Begin
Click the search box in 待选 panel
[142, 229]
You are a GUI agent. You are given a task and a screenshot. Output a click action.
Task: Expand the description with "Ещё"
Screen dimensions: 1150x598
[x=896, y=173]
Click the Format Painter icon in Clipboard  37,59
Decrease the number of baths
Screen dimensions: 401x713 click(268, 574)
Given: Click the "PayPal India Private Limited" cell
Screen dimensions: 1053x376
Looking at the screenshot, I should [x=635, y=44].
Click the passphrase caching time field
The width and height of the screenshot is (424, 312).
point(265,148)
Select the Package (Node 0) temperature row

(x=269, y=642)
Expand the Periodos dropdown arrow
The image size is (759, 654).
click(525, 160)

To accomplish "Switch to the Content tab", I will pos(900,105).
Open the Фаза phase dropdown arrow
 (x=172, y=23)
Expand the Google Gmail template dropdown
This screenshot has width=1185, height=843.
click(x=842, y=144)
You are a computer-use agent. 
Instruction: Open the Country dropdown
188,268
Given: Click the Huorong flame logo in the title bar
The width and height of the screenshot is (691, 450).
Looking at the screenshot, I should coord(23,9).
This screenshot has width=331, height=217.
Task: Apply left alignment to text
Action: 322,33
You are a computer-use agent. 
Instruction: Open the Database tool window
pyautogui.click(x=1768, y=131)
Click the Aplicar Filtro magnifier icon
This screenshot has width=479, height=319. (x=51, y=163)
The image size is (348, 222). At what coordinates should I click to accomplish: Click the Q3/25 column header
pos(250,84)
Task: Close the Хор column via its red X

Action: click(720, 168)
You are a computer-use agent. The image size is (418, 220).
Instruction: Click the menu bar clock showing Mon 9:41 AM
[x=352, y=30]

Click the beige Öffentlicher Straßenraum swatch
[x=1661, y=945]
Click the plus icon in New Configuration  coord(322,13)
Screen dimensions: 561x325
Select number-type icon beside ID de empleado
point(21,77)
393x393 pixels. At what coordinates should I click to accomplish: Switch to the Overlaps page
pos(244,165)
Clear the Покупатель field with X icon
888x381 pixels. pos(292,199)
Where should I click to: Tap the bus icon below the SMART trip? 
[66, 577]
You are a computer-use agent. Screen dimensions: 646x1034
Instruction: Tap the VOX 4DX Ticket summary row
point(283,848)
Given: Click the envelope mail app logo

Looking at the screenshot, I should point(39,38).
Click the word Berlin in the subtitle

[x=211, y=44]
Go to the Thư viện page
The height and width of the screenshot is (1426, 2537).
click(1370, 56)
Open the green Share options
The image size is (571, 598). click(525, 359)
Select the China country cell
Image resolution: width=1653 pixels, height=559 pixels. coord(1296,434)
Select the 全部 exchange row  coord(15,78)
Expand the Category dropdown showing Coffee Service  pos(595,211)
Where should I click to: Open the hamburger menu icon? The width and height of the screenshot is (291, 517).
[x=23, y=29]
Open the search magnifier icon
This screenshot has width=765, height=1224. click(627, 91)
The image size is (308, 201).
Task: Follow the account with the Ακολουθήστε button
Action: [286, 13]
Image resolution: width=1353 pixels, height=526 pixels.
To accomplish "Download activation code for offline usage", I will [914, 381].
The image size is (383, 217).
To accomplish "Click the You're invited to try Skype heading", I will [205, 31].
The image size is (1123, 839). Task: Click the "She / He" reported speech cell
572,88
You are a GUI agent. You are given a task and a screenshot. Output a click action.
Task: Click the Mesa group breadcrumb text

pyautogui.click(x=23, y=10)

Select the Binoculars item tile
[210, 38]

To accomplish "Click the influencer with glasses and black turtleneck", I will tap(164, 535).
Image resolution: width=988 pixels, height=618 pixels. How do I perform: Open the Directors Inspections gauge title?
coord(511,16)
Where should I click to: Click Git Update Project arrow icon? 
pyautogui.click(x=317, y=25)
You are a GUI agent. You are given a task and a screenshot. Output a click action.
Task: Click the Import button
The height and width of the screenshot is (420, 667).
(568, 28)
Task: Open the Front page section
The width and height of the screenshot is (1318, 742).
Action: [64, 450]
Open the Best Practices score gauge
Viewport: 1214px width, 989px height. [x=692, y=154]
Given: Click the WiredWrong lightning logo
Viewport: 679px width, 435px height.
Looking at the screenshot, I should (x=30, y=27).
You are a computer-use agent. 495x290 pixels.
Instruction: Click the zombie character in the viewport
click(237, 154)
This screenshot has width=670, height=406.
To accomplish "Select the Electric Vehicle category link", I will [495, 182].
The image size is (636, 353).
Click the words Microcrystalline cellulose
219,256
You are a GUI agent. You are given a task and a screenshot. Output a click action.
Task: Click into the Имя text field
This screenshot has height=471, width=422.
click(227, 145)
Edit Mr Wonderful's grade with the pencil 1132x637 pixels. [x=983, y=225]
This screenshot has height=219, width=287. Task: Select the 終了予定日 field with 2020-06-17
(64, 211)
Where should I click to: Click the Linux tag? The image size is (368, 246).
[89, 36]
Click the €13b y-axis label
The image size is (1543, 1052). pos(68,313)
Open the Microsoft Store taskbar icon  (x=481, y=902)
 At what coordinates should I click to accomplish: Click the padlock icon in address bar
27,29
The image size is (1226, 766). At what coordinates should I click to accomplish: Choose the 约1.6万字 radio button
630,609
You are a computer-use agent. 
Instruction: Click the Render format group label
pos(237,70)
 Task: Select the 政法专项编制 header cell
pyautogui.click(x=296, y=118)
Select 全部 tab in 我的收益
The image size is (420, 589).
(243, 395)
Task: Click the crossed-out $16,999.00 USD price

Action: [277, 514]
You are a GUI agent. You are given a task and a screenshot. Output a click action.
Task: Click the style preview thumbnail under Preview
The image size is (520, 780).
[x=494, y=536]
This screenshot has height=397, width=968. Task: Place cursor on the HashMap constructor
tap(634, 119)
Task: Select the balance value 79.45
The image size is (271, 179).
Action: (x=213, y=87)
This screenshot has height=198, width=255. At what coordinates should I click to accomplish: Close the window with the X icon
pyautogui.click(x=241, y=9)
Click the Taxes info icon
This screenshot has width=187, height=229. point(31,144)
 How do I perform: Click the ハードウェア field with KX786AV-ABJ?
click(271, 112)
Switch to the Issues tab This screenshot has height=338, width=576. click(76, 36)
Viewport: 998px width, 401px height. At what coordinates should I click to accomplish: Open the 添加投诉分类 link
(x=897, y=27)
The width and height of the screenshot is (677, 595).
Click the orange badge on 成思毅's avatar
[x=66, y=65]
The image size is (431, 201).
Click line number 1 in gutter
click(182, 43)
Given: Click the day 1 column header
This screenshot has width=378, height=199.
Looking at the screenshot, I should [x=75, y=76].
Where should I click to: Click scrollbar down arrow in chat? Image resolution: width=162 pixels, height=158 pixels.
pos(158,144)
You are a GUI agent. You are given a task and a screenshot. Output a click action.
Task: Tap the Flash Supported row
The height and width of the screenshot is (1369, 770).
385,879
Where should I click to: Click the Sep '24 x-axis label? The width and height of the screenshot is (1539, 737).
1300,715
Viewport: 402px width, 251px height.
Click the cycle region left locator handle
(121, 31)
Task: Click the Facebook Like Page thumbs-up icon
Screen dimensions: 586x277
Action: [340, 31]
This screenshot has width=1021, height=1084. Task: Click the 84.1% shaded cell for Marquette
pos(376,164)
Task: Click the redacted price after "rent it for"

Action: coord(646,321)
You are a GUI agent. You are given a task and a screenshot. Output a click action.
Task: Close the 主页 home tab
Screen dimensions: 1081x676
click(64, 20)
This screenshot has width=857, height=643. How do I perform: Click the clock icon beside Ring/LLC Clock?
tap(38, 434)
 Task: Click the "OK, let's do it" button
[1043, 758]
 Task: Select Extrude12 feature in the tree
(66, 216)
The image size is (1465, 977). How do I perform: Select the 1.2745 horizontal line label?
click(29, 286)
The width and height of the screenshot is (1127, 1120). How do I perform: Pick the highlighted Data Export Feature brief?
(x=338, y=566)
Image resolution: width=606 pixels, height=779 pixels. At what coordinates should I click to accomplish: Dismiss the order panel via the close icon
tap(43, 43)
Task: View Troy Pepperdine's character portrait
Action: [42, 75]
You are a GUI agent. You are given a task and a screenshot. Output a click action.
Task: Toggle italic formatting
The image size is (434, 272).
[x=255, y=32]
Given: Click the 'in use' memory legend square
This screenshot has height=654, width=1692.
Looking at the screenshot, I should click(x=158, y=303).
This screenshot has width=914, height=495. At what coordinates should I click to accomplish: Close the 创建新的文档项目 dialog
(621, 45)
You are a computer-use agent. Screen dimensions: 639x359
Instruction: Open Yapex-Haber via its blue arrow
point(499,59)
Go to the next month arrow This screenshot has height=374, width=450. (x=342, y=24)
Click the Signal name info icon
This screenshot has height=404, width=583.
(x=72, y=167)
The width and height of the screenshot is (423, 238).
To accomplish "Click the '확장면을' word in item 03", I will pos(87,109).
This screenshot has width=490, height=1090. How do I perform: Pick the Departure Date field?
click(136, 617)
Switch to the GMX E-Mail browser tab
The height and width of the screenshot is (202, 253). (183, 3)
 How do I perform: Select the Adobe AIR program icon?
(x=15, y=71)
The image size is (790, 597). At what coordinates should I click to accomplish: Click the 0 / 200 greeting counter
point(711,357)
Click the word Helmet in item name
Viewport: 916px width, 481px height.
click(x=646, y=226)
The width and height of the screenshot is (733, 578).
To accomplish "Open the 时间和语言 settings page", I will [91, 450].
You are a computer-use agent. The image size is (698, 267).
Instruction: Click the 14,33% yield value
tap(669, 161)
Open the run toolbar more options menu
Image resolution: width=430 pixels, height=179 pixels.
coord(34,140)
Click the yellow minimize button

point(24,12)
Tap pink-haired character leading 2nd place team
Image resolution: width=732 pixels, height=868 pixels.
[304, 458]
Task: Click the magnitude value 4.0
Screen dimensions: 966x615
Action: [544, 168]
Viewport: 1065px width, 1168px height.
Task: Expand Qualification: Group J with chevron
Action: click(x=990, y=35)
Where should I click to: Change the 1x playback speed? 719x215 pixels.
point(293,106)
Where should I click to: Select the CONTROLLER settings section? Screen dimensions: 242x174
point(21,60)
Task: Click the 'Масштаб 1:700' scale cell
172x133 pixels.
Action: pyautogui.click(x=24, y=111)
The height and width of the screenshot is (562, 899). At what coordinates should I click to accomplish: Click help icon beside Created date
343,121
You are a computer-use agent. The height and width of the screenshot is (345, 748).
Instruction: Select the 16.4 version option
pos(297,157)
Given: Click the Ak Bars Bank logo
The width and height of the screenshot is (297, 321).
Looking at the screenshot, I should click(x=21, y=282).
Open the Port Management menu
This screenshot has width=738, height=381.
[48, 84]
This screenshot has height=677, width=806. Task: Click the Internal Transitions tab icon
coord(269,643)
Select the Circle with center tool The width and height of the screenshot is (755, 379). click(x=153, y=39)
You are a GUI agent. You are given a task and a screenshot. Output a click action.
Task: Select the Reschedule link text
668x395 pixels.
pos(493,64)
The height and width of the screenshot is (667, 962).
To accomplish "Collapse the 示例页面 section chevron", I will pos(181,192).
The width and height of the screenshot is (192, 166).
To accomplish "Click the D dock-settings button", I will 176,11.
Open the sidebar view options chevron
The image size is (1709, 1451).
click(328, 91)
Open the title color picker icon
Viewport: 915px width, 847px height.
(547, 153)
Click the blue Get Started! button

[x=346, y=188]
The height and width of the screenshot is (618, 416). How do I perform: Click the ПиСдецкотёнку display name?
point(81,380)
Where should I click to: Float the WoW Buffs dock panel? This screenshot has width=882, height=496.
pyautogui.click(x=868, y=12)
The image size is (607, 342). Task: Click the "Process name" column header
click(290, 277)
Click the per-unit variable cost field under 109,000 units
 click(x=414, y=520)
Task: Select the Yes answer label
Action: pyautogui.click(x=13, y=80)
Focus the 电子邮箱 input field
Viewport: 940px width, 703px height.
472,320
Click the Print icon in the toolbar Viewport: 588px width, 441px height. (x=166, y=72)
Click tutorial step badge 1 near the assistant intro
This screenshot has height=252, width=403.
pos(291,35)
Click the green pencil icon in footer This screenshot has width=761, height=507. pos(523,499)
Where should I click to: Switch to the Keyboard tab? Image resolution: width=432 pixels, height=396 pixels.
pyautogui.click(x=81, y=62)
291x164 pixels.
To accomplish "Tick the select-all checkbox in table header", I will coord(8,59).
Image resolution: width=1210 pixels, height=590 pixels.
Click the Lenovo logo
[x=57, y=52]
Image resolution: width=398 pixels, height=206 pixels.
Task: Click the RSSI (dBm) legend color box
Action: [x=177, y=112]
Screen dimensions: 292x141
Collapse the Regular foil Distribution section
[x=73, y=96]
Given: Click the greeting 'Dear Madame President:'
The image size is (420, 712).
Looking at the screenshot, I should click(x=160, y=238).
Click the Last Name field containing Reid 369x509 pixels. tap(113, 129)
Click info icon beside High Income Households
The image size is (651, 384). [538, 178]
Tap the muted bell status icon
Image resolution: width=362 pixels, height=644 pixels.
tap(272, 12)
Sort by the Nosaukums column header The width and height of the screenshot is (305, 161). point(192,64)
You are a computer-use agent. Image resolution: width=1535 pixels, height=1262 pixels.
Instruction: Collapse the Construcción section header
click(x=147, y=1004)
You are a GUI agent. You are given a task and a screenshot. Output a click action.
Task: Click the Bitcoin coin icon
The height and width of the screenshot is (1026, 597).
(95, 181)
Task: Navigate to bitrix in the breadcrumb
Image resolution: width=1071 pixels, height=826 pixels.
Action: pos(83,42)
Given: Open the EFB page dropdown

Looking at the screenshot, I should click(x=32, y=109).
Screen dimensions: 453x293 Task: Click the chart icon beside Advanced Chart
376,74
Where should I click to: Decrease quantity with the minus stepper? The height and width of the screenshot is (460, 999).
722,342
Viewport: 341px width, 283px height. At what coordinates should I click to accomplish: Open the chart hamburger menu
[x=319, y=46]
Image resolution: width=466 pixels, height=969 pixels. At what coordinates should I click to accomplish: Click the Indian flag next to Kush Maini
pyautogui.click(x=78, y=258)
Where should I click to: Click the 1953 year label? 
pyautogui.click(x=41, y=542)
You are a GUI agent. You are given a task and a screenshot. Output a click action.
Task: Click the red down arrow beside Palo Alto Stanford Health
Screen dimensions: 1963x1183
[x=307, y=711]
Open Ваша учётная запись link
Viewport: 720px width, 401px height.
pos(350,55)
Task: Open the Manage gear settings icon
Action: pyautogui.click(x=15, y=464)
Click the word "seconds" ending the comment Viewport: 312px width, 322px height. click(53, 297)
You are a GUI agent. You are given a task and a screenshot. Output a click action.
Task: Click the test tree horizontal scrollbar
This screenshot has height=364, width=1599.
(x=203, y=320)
End
Echo every line from the one containing "Task: Select the 政法专项编制 header cell" through the one containing "[x=494, y=536]" in the records above, and return only those lines.

 Task: Select the 政法专项编制 header cell
pyautogui.click(x=296, y=118)
Select 全部 tab in 我的收益
The image size is (420, 589).
(243, 395)
Task: Click the crossed-out $16,999.00 USD price

Action: [277, 514]
You are a GUI agent. You are given a task and a screenshot. Output a click action.
Task: Click the style preview thumbnail under Preview
The image size is (520, 780).
[x=494, y=536]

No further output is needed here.